Brief: The answer is a single number: the count of lines below in which the word "About" appears.

Source data Block Start

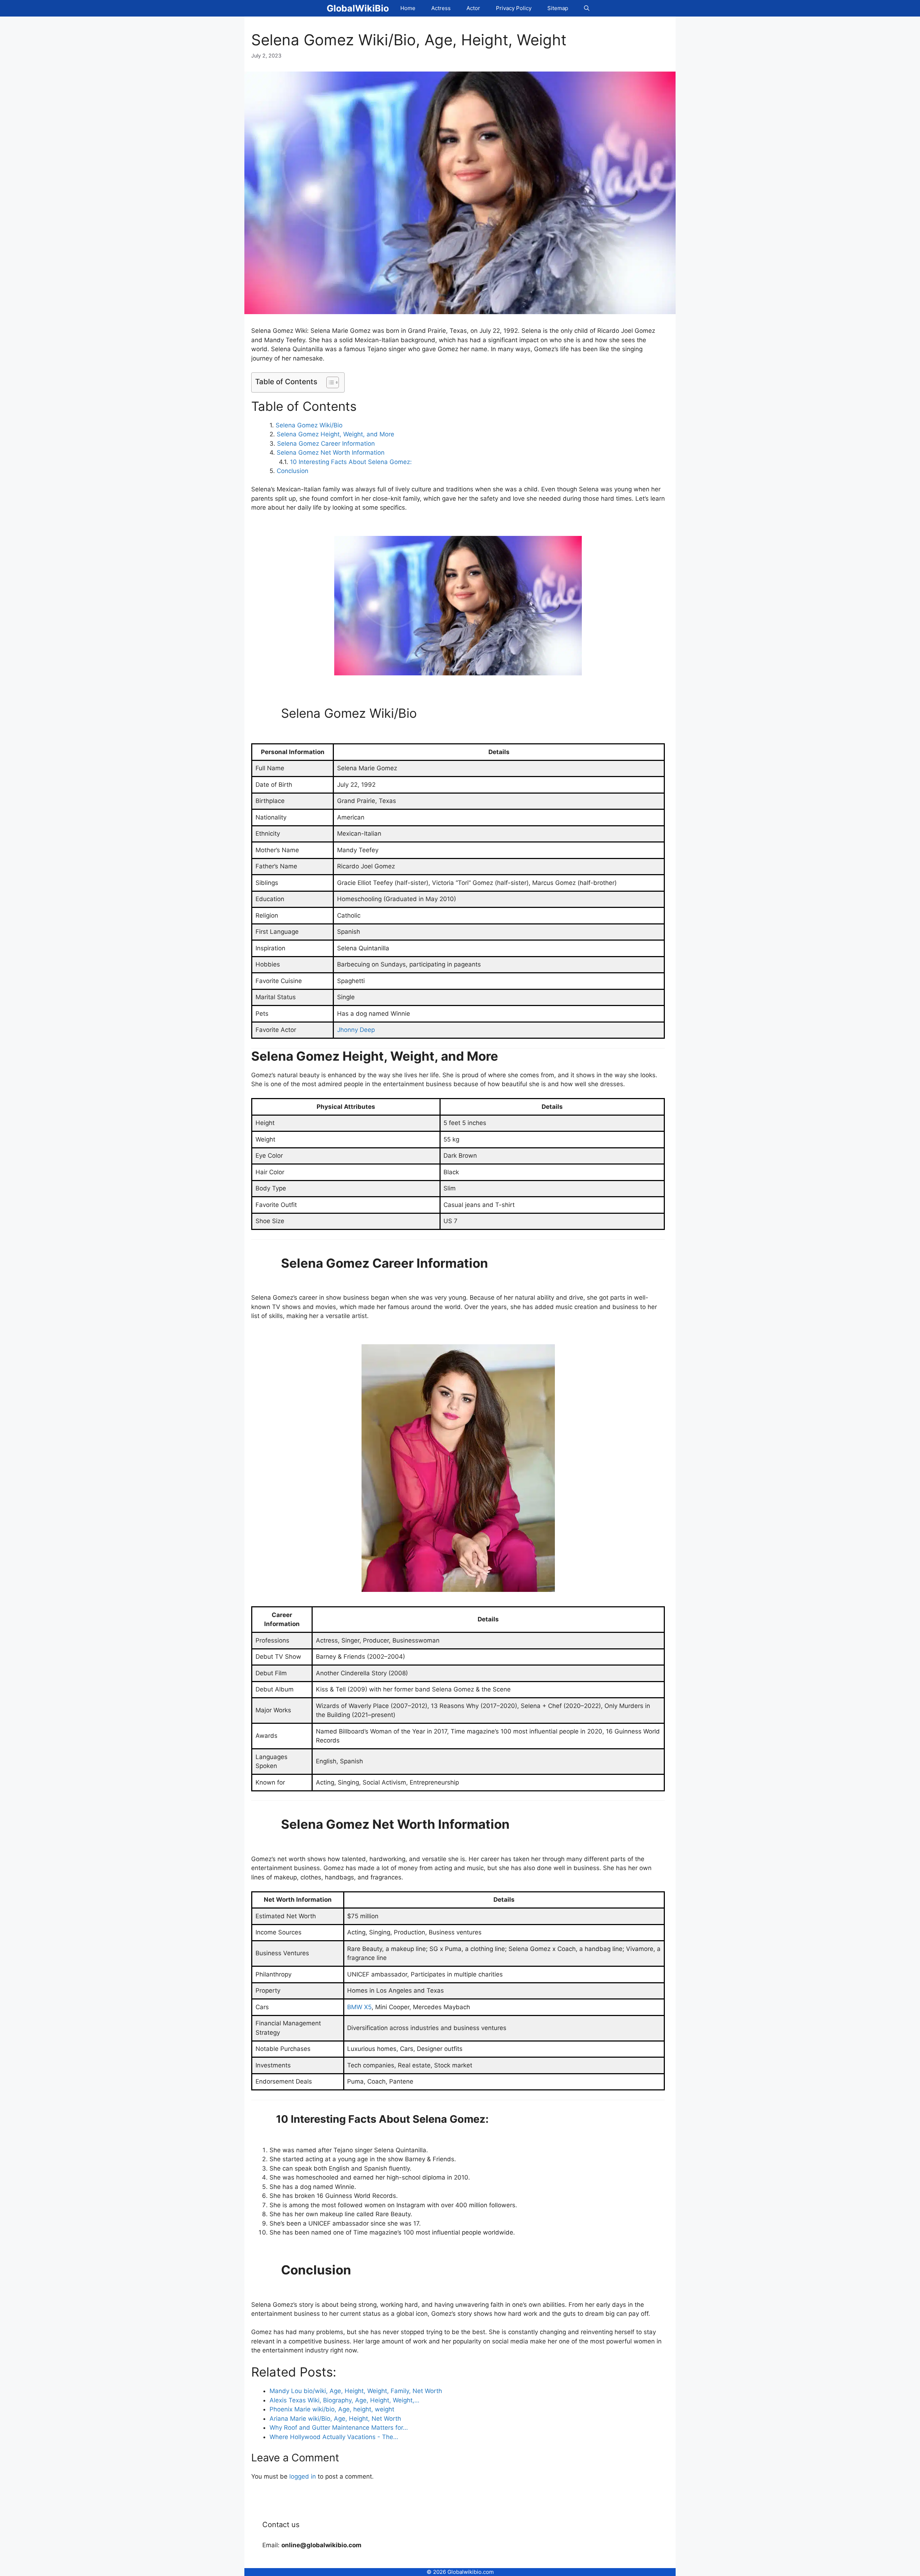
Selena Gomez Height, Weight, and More (335, 434)
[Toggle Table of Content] (329, 382)
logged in (302, 2476)
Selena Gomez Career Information (326, 443)
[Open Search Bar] (586, 8)
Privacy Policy (514, 8)
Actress (441, 8)
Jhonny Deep (356, 1029)
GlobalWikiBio (358, 8)
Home (407, 8)
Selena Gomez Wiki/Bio (309, 425)
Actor (473, 8)
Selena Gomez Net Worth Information (331, 452)
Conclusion (292, 470)
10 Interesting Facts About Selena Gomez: (351, 461)
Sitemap (557, 8)
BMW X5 (359, 2007)
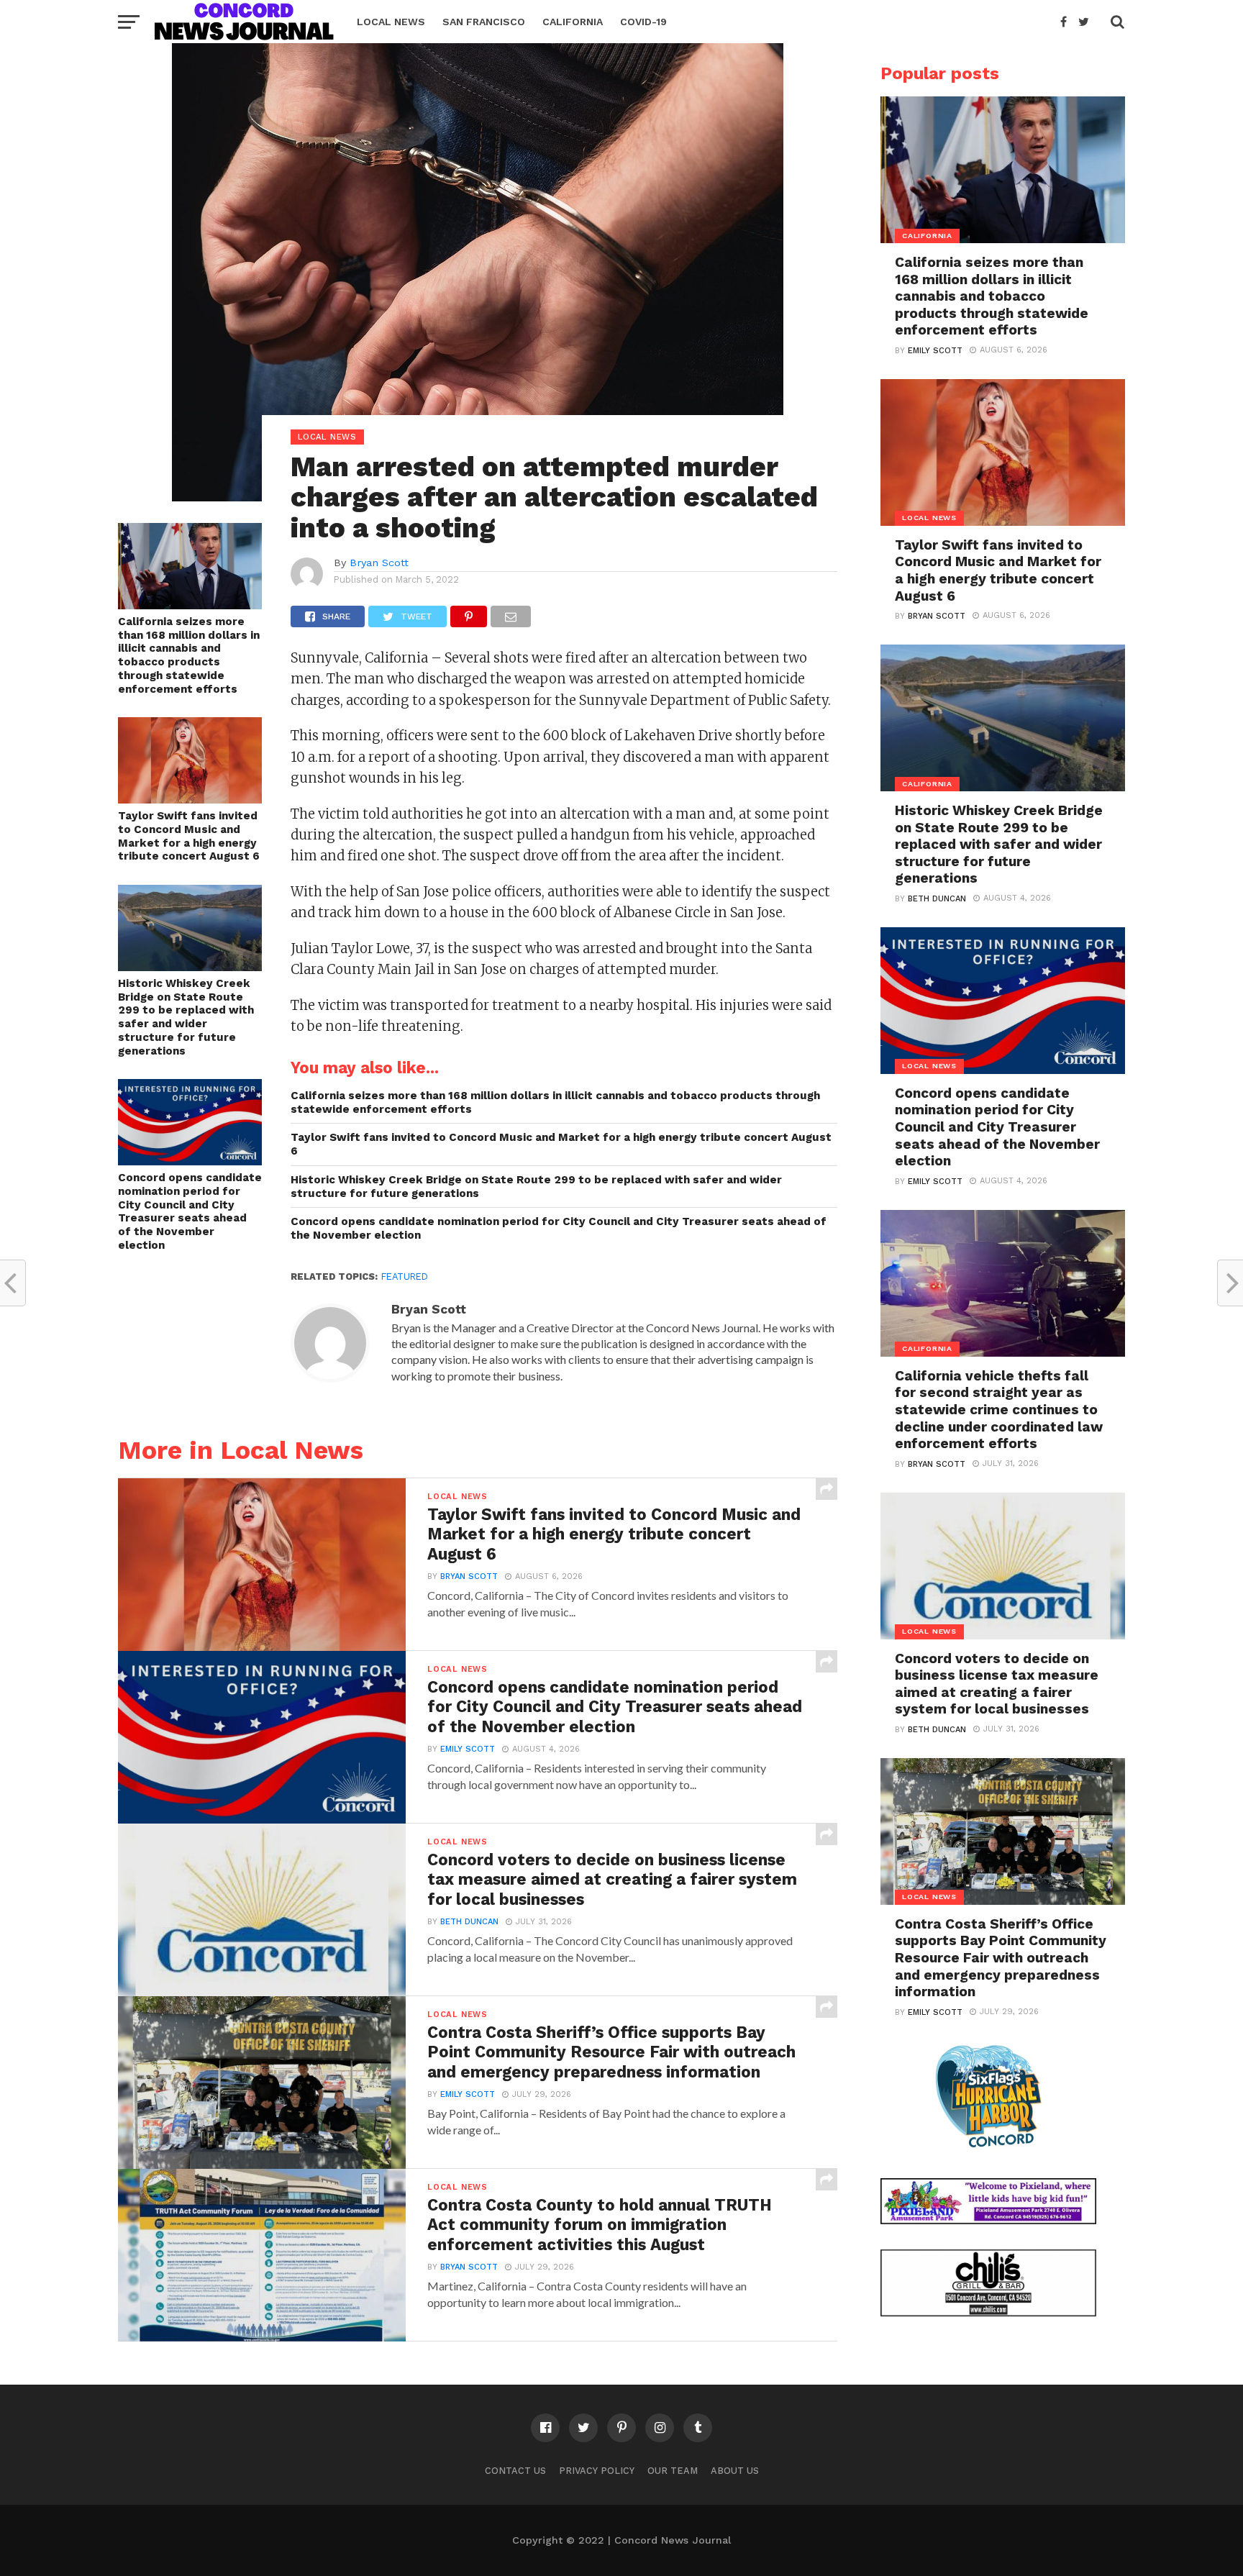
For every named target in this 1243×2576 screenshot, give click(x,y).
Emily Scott (467, 1749)
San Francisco (483, 21)
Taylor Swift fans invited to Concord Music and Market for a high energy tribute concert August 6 (189, 836)
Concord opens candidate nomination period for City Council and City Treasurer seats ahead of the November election (190, 1211)
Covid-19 (643, 21)
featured (404, 1276)
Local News (391, 21)
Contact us (515, 2470)
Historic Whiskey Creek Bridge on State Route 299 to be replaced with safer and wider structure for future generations (186, 1017)
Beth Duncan (469, 1921)
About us (735, 2470)
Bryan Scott (379, 562)
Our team (672, 2470)
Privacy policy (596, 2470)
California (572, 21)
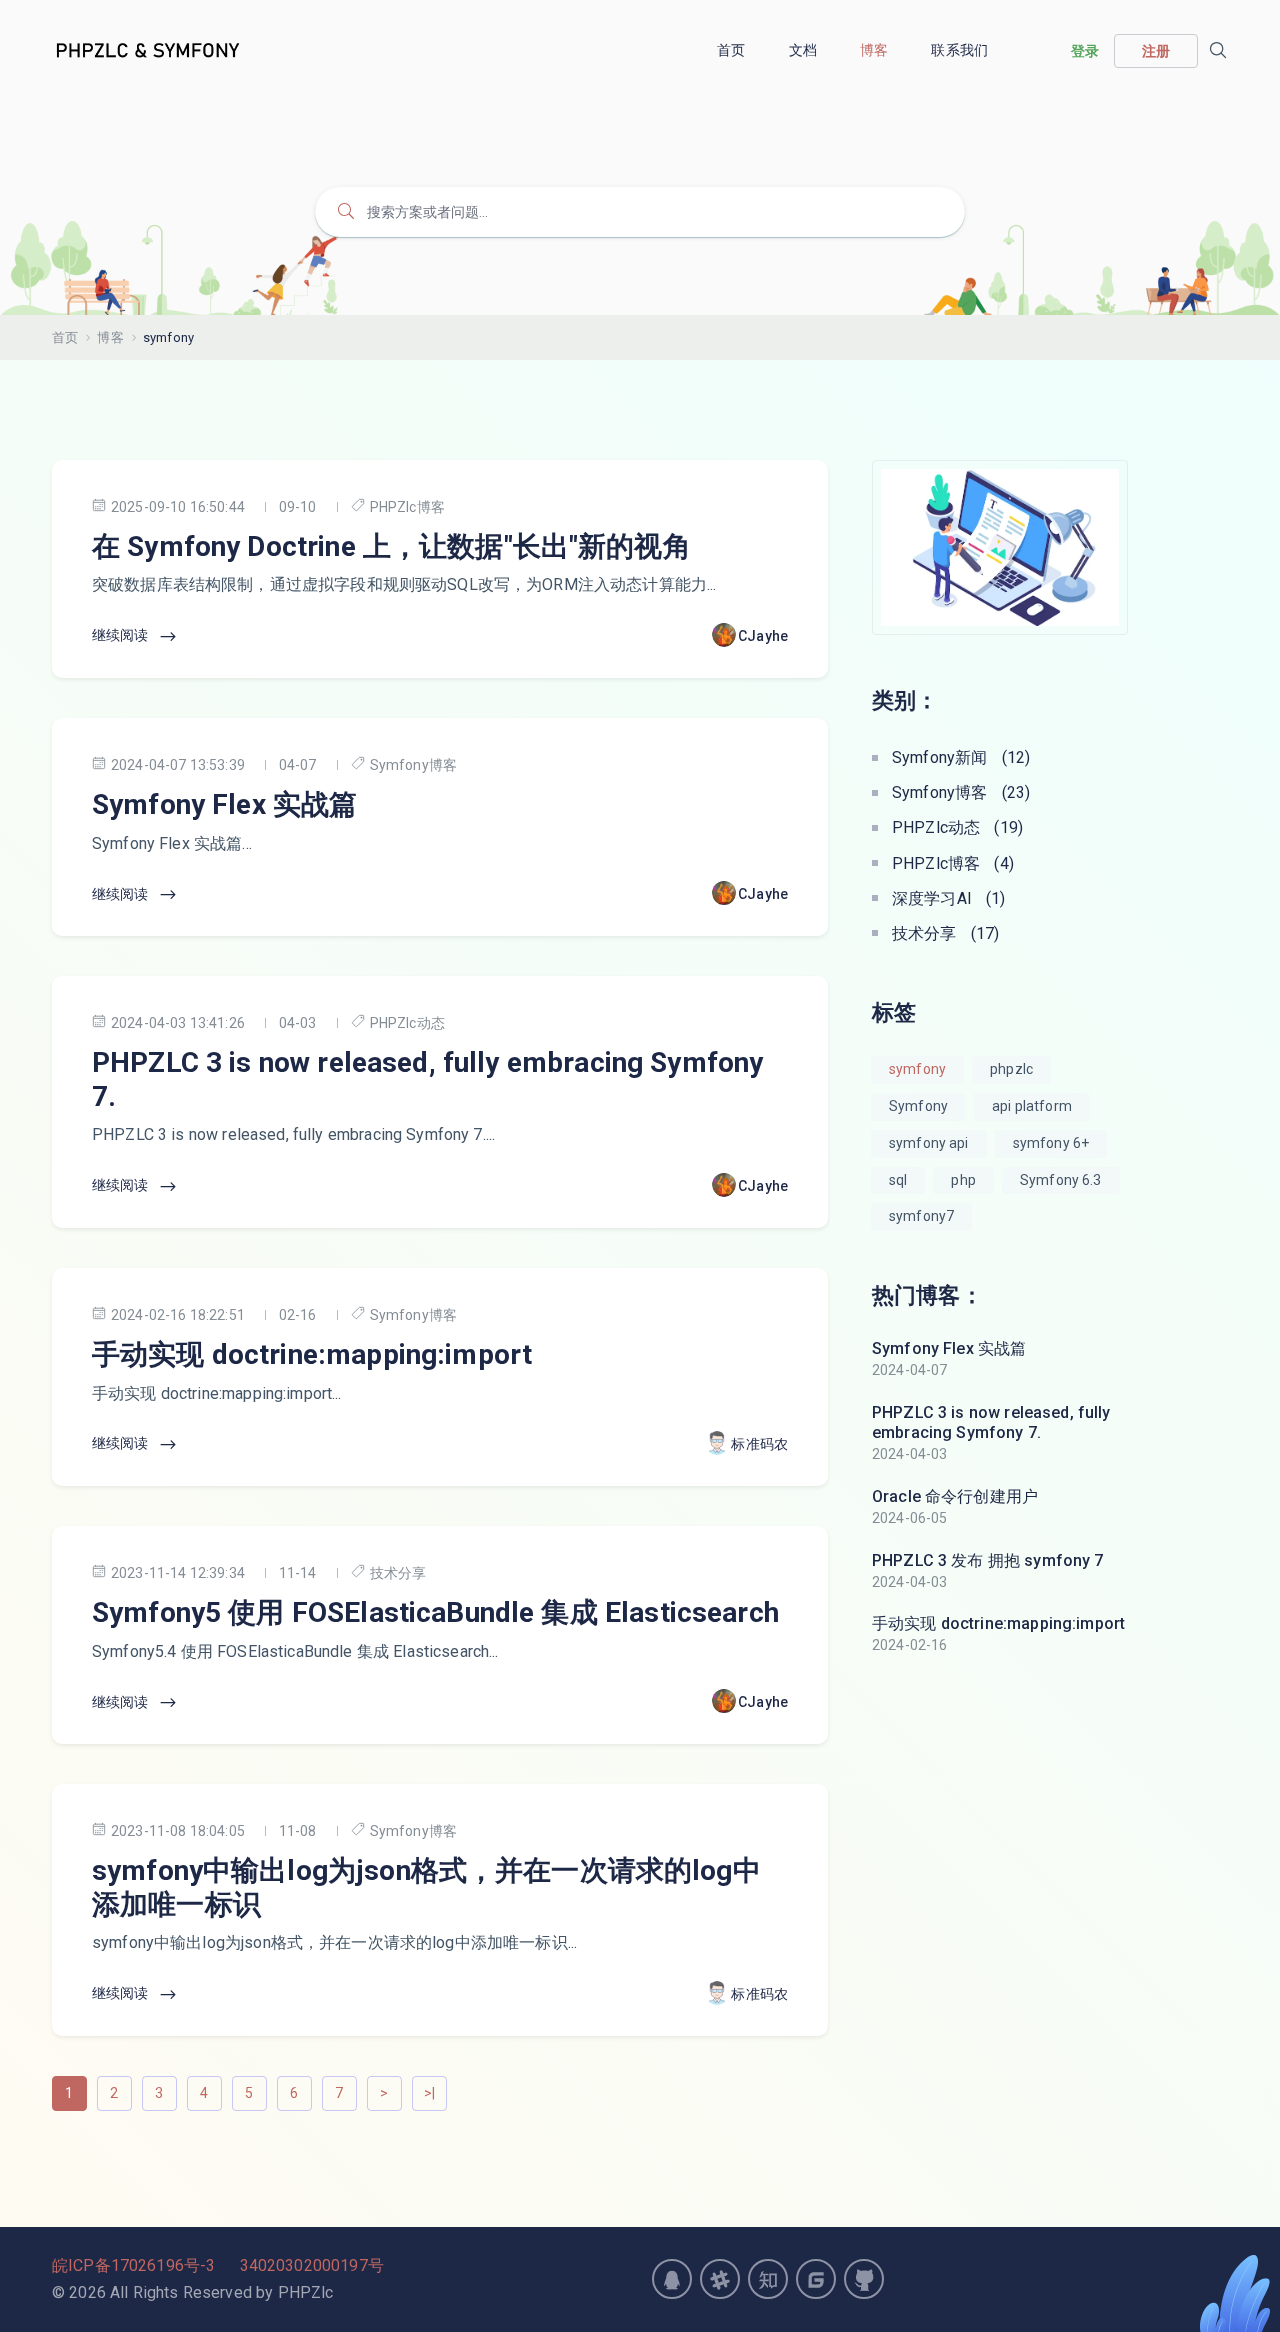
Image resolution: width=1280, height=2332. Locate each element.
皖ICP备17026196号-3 (133, 2265)
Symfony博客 (413, 765)
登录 (1085, 51)
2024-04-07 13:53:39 (178, 765)
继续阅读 (122, 635)
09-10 (298, 507)
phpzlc (1011, 1069)
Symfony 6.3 (1061, 1180)
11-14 (298, 1573)
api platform (1032, 1106)
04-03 (298, 1023)
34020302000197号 (312, 2265)
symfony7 (921, 1216)
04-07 (298, 765)
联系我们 (961, 50)
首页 (732, 50)
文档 (804, 50)
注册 (1156, 51)
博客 (875, 50)
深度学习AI (949, 898)
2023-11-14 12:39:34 (178, 1573)
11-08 (298, 1831)
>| (429, 2093)
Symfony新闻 (961, 757)
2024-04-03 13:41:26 (178, 1023)
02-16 (298, 1315)
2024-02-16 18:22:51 (178, 1315)
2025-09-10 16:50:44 (178, 507)
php (963, 1180)
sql (898, 1180)
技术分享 (398, 1573)
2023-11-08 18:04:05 (178, 1831)
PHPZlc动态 (407, 1023)
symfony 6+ (1051, 1143)
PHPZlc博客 (407, 507)
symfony (917, 1069)
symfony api (929, 1143)
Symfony (918, 1106)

Source data Block End

Written response: 2